# Data section:

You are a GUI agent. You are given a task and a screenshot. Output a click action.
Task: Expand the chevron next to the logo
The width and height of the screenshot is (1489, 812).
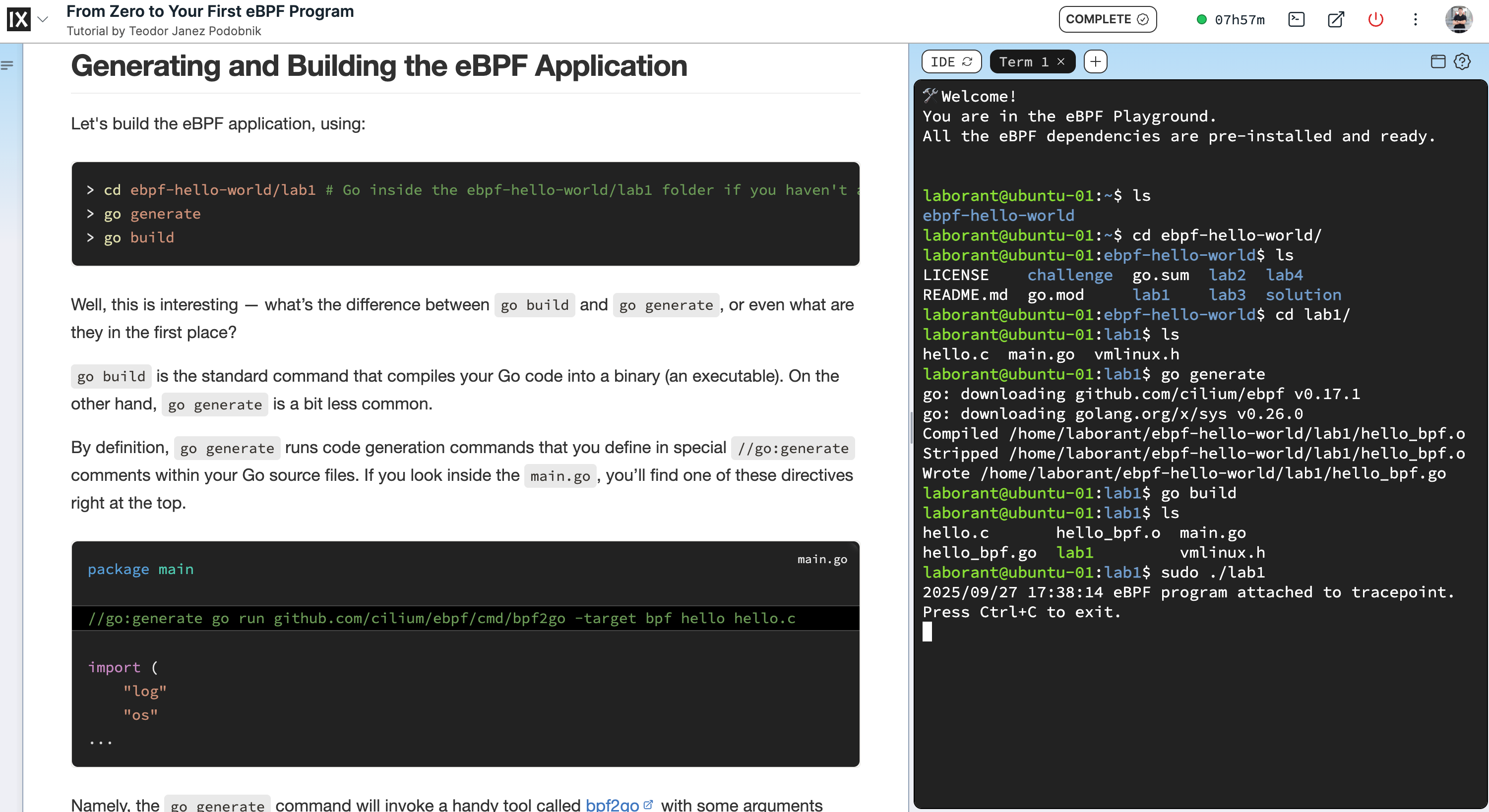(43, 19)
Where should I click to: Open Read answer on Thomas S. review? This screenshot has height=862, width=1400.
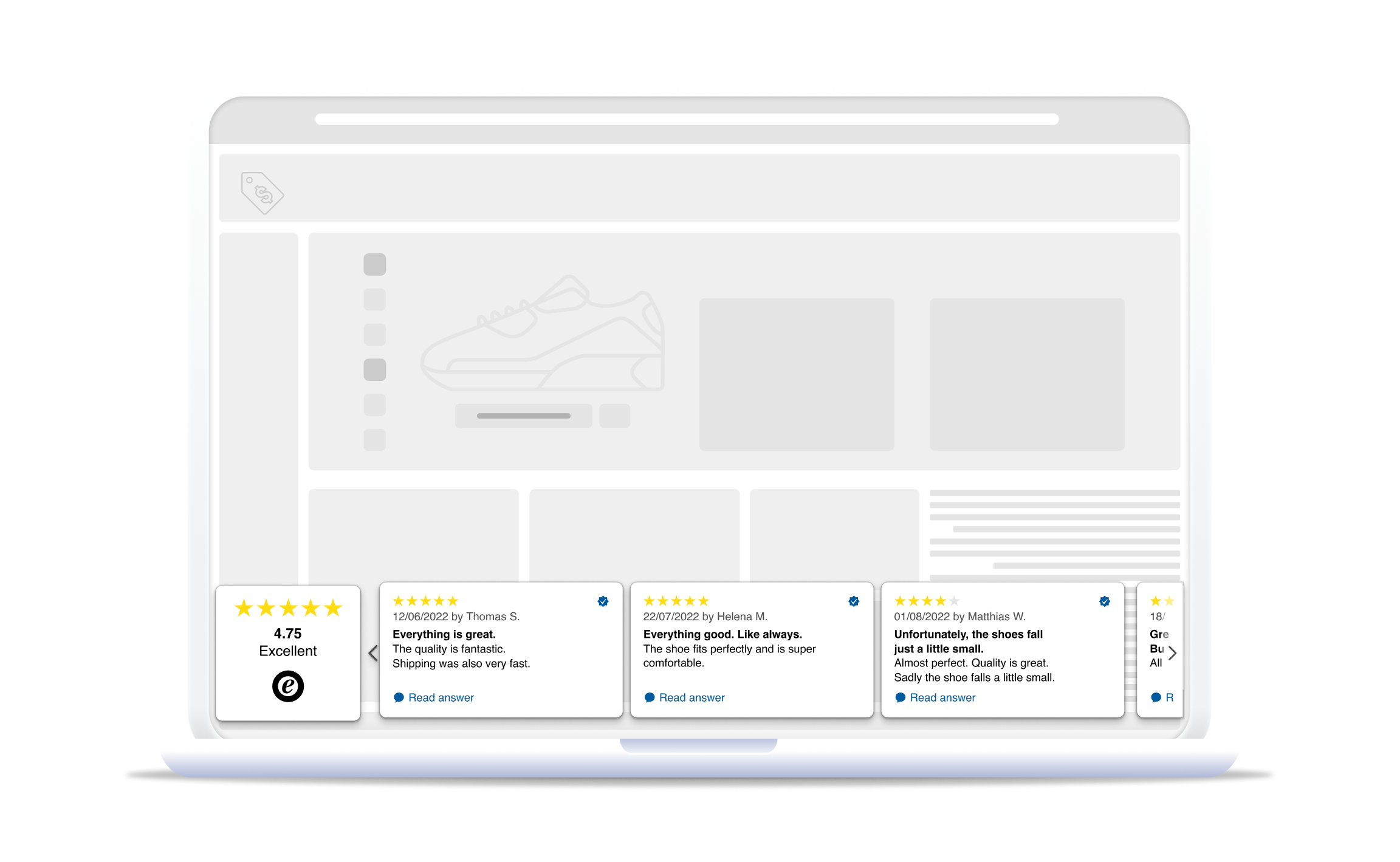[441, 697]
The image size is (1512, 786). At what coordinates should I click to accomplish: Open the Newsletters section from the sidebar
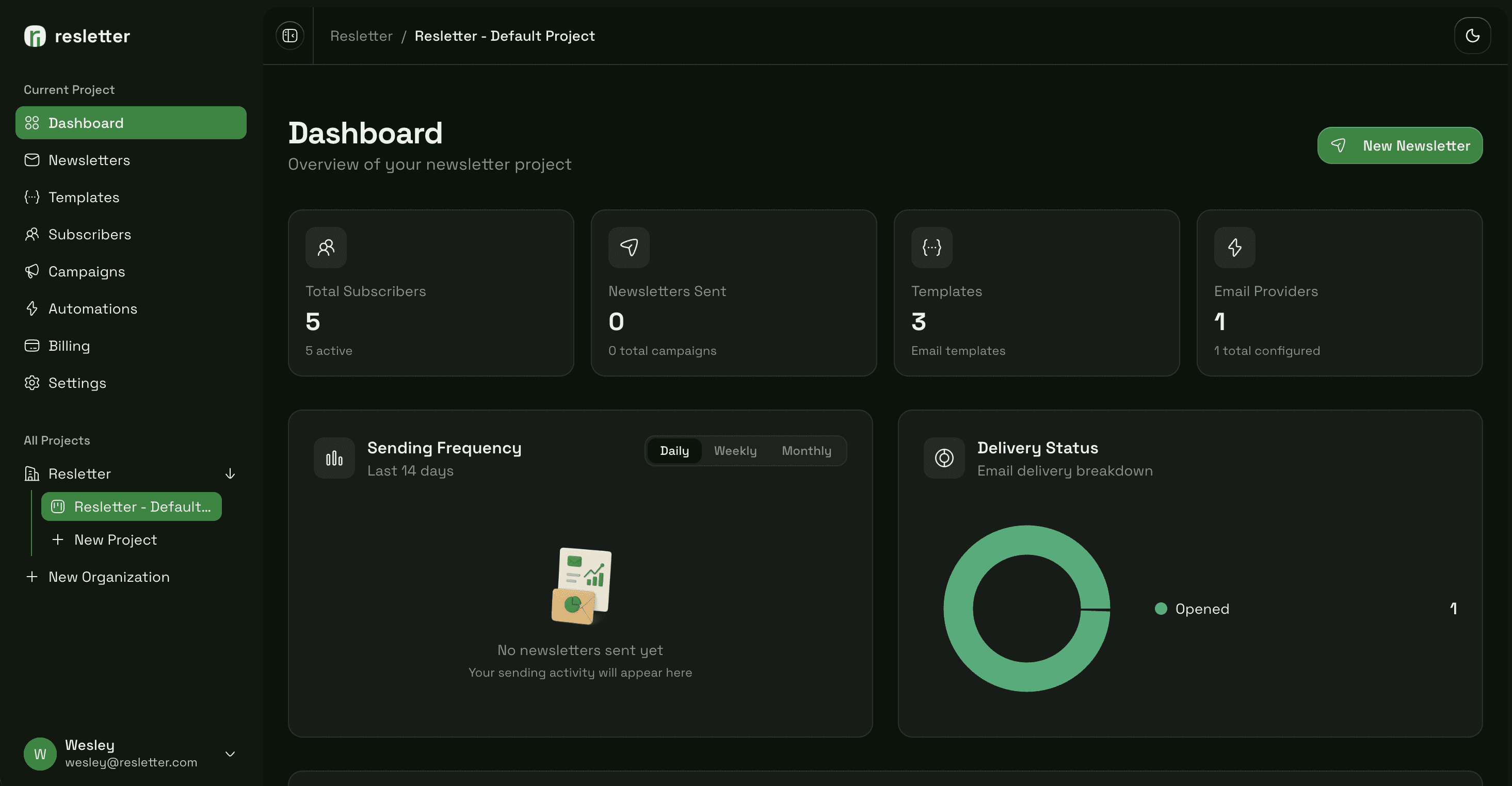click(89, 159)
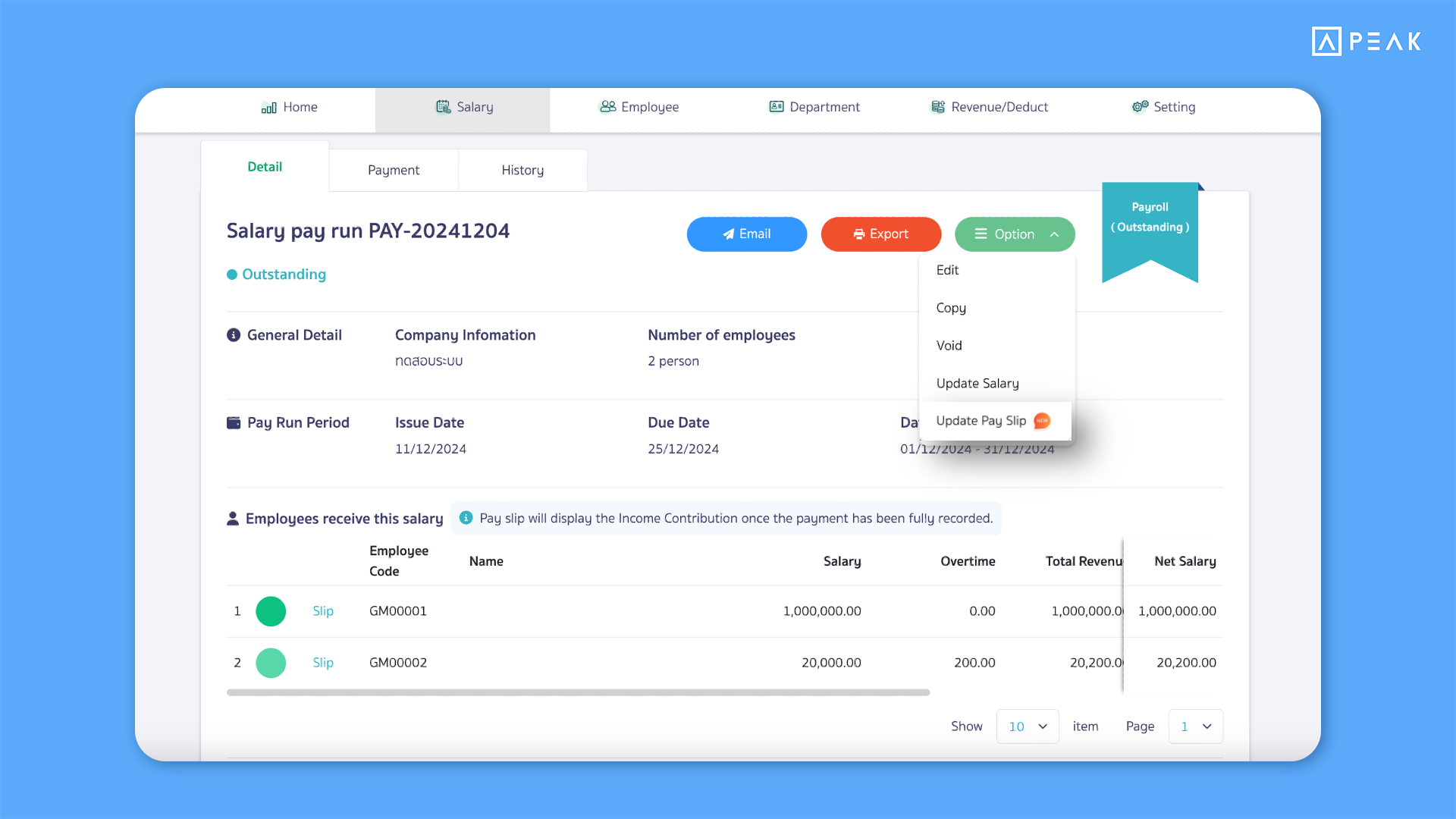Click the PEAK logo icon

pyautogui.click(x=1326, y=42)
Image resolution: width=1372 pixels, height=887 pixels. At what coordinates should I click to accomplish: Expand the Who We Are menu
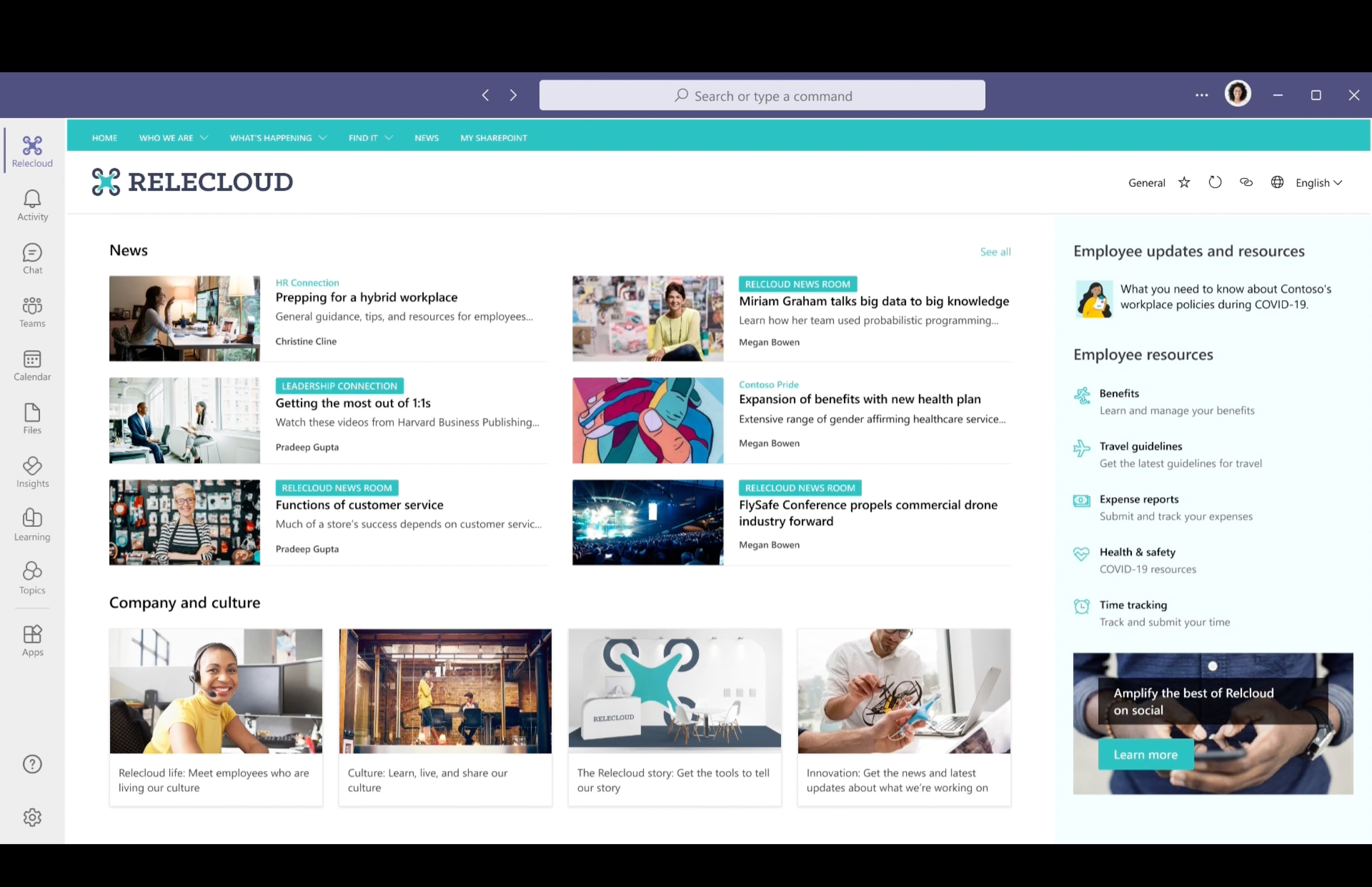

# Description of the task:
Return the records above in their entirety, word for word, with the pictures removed.

# Response for this exercise:
You are a GUI agent. You are given a task and a screenshot. Output a click action.
Task: Expand the chevron next to the logo
The width and height of the screenshot is (1489, 812).
(43, 19)
Where should I click to: Open Read answer on Thomas S. review? This screenshot has height=862, width=1400.
[441, 697]
The image size is (1512, 786). At what coordinates should I click to accomplish: Open the Newsletters section from the sidebar
click(89, 159)
Click the PEAK logo icon

pyautogui.click(x=1326, y=42)
Image resolution: width=1372 pixels, height=887 pixels. At what coordinates should I click to accomplish: Expand the Who We Are menu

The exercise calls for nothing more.